The thesis will culminate with a comprehensive series of "Etudes" (studies)
written for the instrument, which map salient features of the gestures to
variations on musical structures in real-time. This collection of "Etudes"
will form a toolkit of expressive utilities which can be combined in
various ways to create dramatic and effective live performances.
Introduction
During the past twenty years there have been tremendous innovations in the
development of interfaces and methods for performing live music with
computers. However, many of these (with a few notable exceptions) have not
been adopted by performing musicians. In my opinion, this is due to three
basic problems: first of all, these interfaces do not sample their input
data fast enough or with enough degrees of freedom to match the speed and
complexity of human movement; secondly, the nature of the sensing
environment constrains the range and style of movement that the performer
can make; and thirdly, the software which maps the inputs to musical
outputs is not powerful enough to respond appropriately to the structure,
quality, and character in the gestures. For these reasons, very few
musicians have used computer technology to replace or enhance the
capabilities of their violins, guitars, and conducting batons.
However, there is a very strong case to be made for the need for new
instruments; music literacy rates are declining, as is attendance and
support for our "classical" music forms.
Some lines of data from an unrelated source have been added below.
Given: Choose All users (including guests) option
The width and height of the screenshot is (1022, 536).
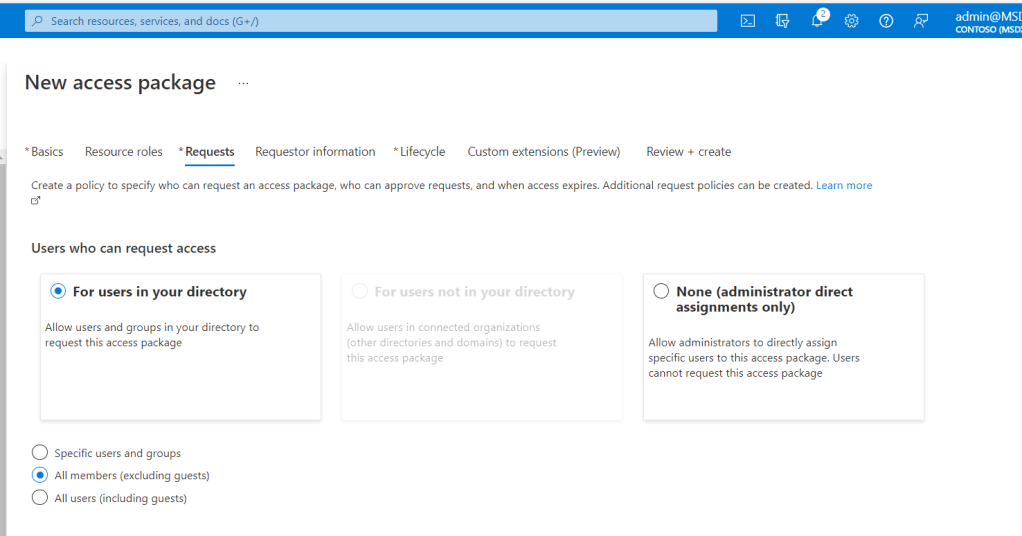Looking at the screenshot, I should 40,498.
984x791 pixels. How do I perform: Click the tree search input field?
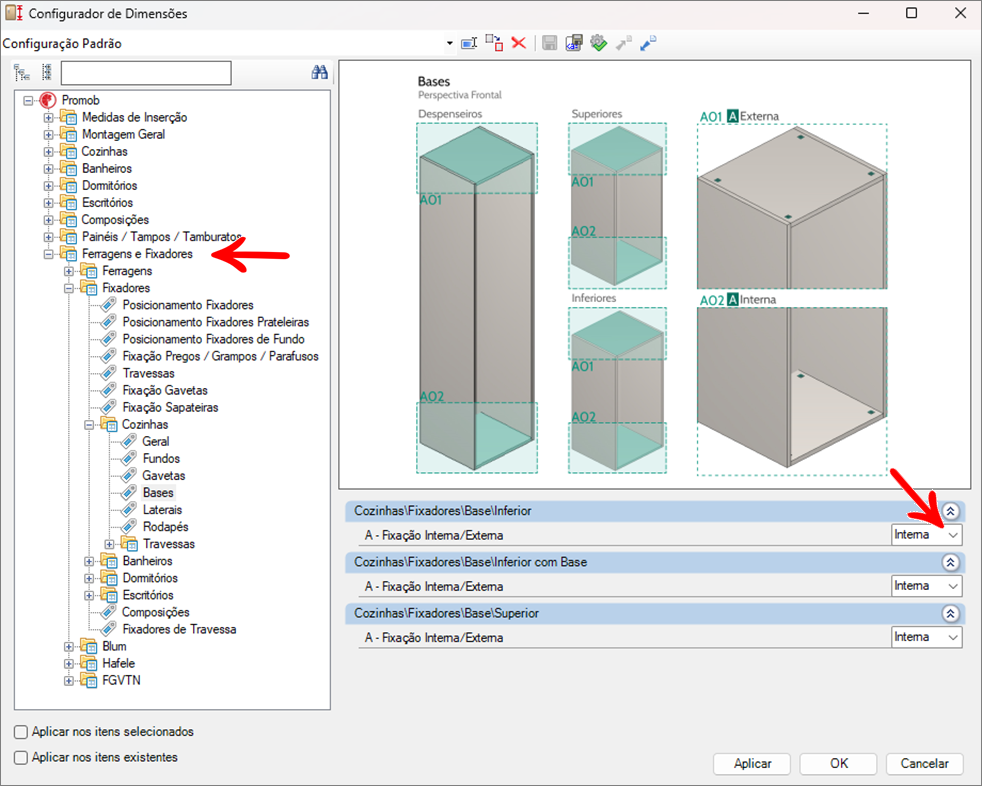click(x=146, y=73)
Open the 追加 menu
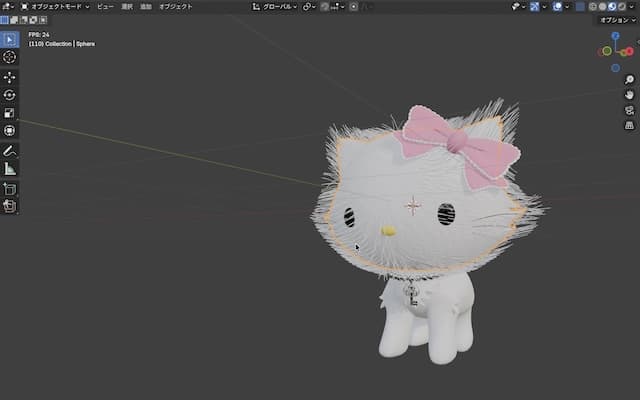This screenshot has height=400, width=640. point(146,6)
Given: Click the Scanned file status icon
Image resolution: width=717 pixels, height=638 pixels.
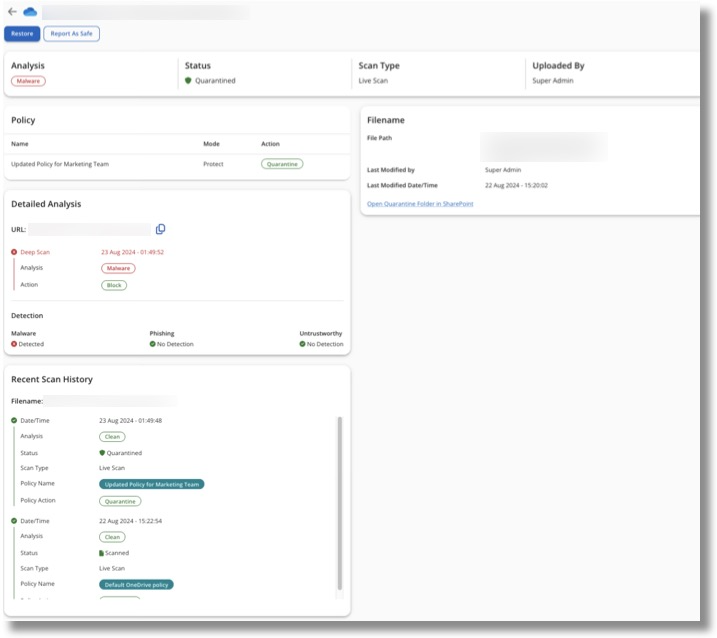Looking at the screenshot, I should click(x=101, y=553).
As the mass production of the
piano did wonders for music in western culture during the nineteenth
century, it is possible that a new means for creating music might attract a
large segment of the technologically-savvy populace of the twenty-first
century. It could also change and update our notion of art music; while
novel instruments could captivate the imaginations of the vast masses of
amateurs, they might inspire performing artists to develop new forms for
the stage which preserve a place for "music for its own sake" in our
culture. This collection of new instruments could leverage off of available
technologies to do more than just play notes; they could generate and vary
complex patterns, perform higher-level functions like conducting, and even
generate graphics, lighting, and special effects. But in order for the
performing arts community to consider these possibilities, it must have
instruments which are at the very least as expressive as the traditional,
mechanical ones have been.
Another reason to improve the capabilities of our new instruments is to
keep open the possibility for the continuance of our tradition of live
performing arts; in this age of easily-available recorded music it is rare
to experience music which is unique to the moment in which you hear it.
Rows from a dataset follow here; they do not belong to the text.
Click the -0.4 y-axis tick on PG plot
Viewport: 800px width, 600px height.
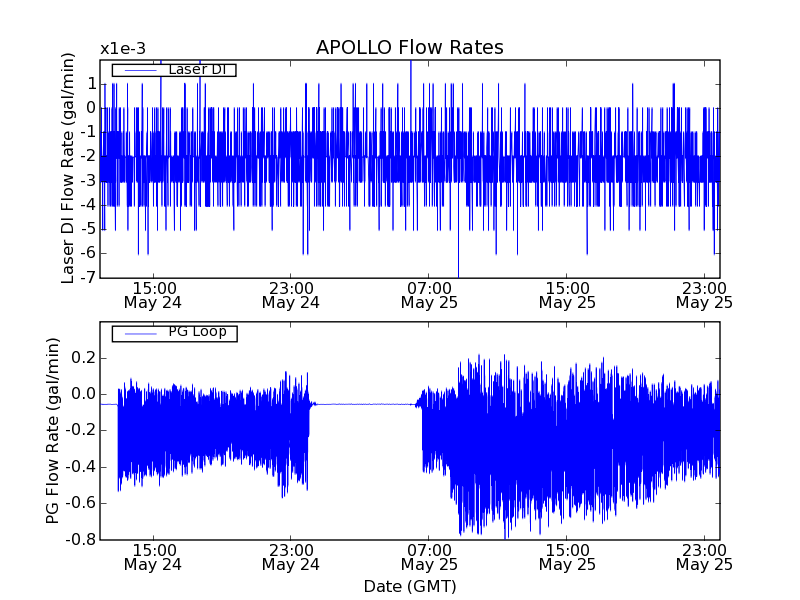pyautogui.click(x=80, y=467)
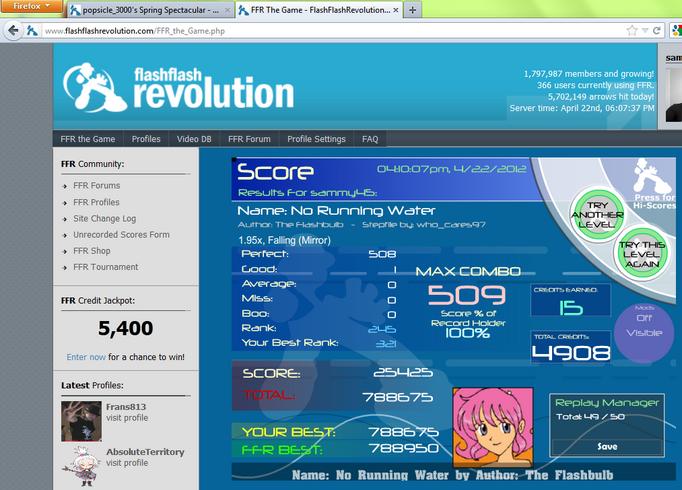
Task: Click the FlashFlash Revolution logo
Action: click(x=178, y=87)
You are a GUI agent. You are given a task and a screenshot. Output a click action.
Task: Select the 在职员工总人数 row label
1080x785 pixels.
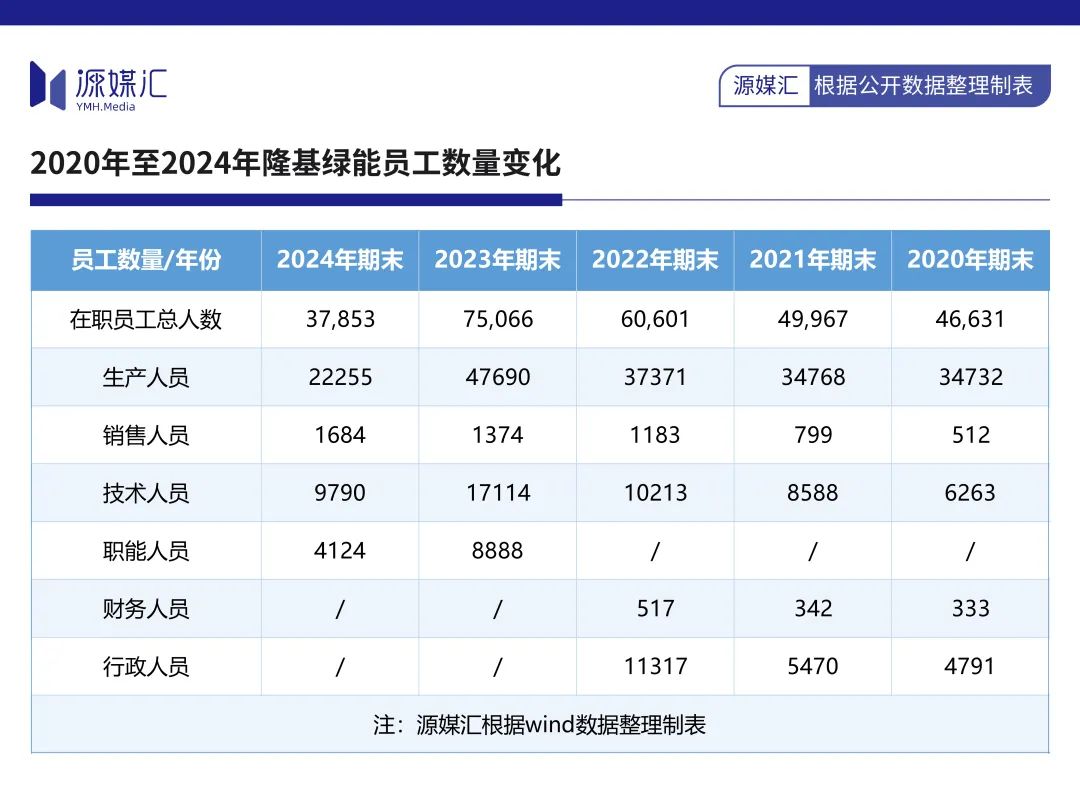click(146, 320)
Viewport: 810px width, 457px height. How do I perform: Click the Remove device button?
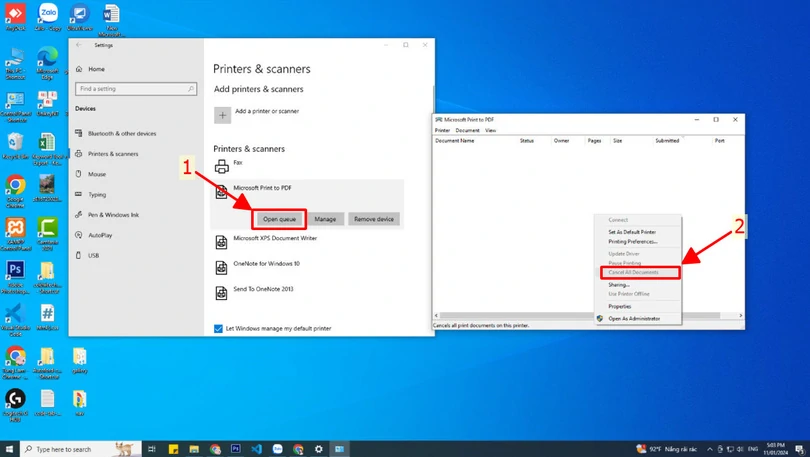click(x=374, y=219)
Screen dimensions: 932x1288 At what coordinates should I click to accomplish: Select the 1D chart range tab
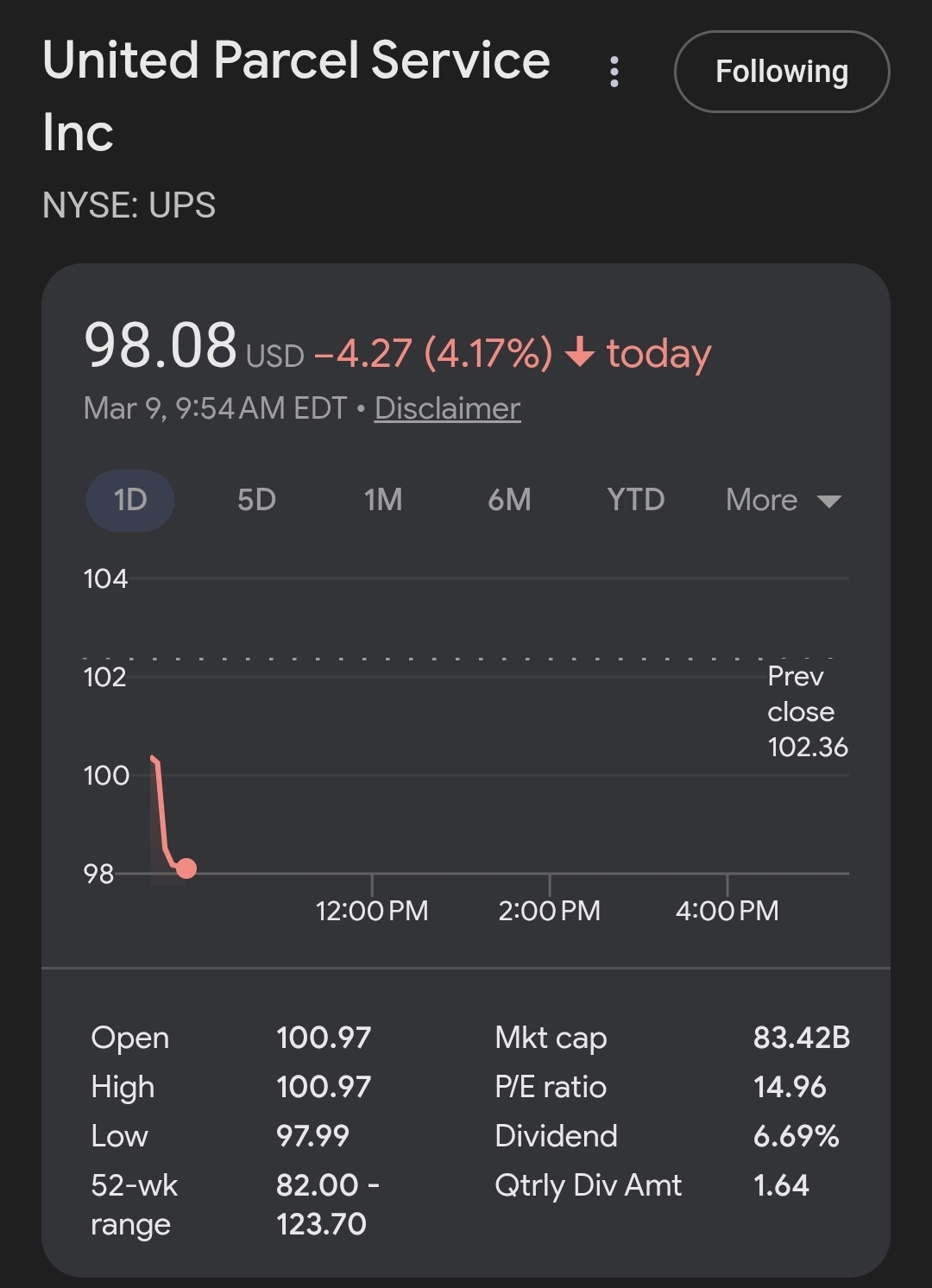pyautogui.click(x=130, y=500)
Live performances reflect the state of the artists, the instruments, the
audience, and the venue, all of which interact in complex ways and
sometimes produce surprising and exciting results. From the performer’s
perspective, the thing that makes live performances most powerfully
expressive (aside from technical accuracy) is the range of interpretive
variation in the music. Techniques for creating this variation involve
subtle control over aspects such as timing, volume, timbre, accents, and
articulation -- sometimes implemented on many levels simultaneously.
Musicians intentionally apply these techniques in the form of time-varying
modulations on the structures in the music in order to express feelings and
dramatic ideas -- some of which are pre-rehearsed and some of which change
based on their own moods and whims.
In order for skilled performers to intentionally modulate these musical
lines in real-time, they require musical instruments that are not only
sensitive to subtle variations in input but can be used to control multiple
modulation streams in real-time; these instruments must also be repeatable
and deterministic in their output. What often happens with the replacement
of traditional mechanical instruments with sensor-based interfaces is that
the many dimensions in the input stream are reduced in the transduction
process, and are effectively projected down to minimal axes of control.
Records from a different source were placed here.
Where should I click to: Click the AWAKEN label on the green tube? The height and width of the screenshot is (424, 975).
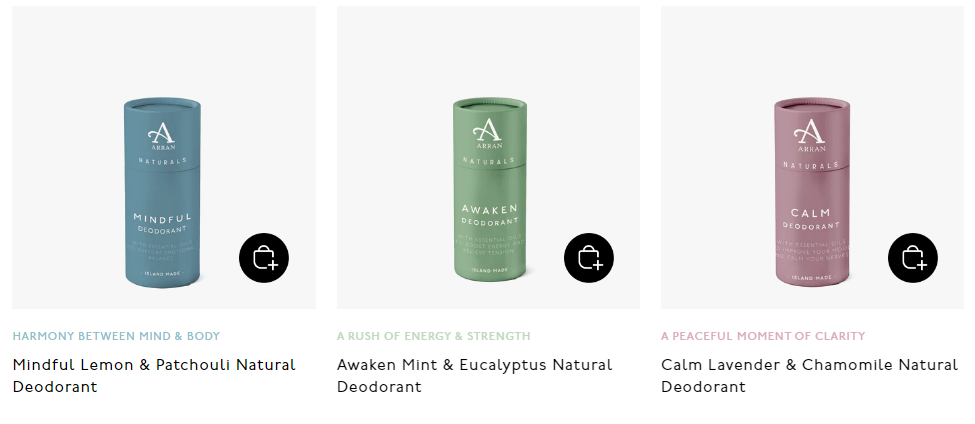pos(489,209)
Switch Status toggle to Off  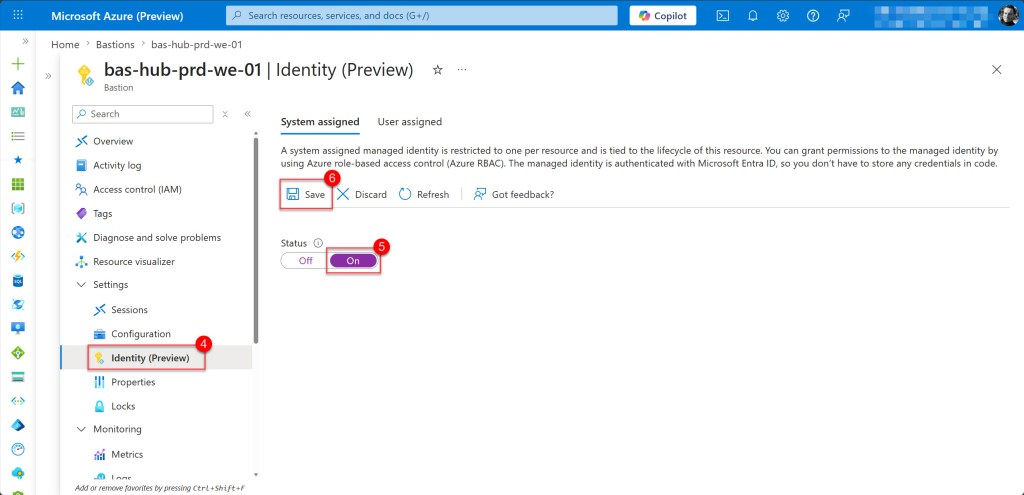(305, 260)
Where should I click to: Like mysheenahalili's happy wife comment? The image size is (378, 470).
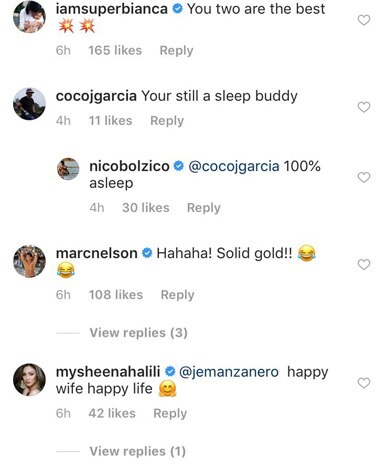pos(364,383)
While the reduction of dimensionality in an input stream is often good for
automatic recognition and other engineering tasks, it is not always ideal
for music, where subtlety in the ‘microstructural variation’ provides much
of the interesting content for the performer and the listener. The other
big problem with most sensor-based systems is that there is a big
disconnect between the way the gesture looks and the way the music sounds;
this makes it difficult for an audience to understand or be able to respond
to the performance. This problem must be solved before sensor-based
instruments can be widely adopted.

Proposed Approach
This thesis will present novel methods for sensing, analyzing,
interpreting, and accompanying expressive gestures in real-time with
flexible and responsive music. To this end, I designed and built a wearable
system of sensors which accurately measure such gestures, and used this
system to gather a great deal of data from orchestral conductors in real
situations. I have also embarked upon the final phases of this work, in
which I have analyzed and interpreted the data and started to build a
real-time music performance system. This system will recognize individual
features in a set of gestures and employ numerous software mappings,
organized into "Etudes" (studies), which will form a toolkit of expressive
utilities that can be combined in various ways to create dramatic and
effective performances.
In the process, I will attempt to overcome the problems of brittle,
unnatural, overly-constrained and unsatisfying mappings between gesture and
sound which are frequently encountered by performers of technology-mediated
music. I think that the enormous engineering challenges faced in designing
robust real-time systems have dissuaded many from going the extra distance
to build truly responsive and adaptive systems. I’m also sure that such
systems are possible; there are some very promising techniques from pattern
recognition which, if pushed to be real-time, could prove to be very
powerful. With my training in both engineering and musical performance, I
think I have the unique skill-set to be able to bridge the gap between
these two fields and thereby improve upon the state of the art.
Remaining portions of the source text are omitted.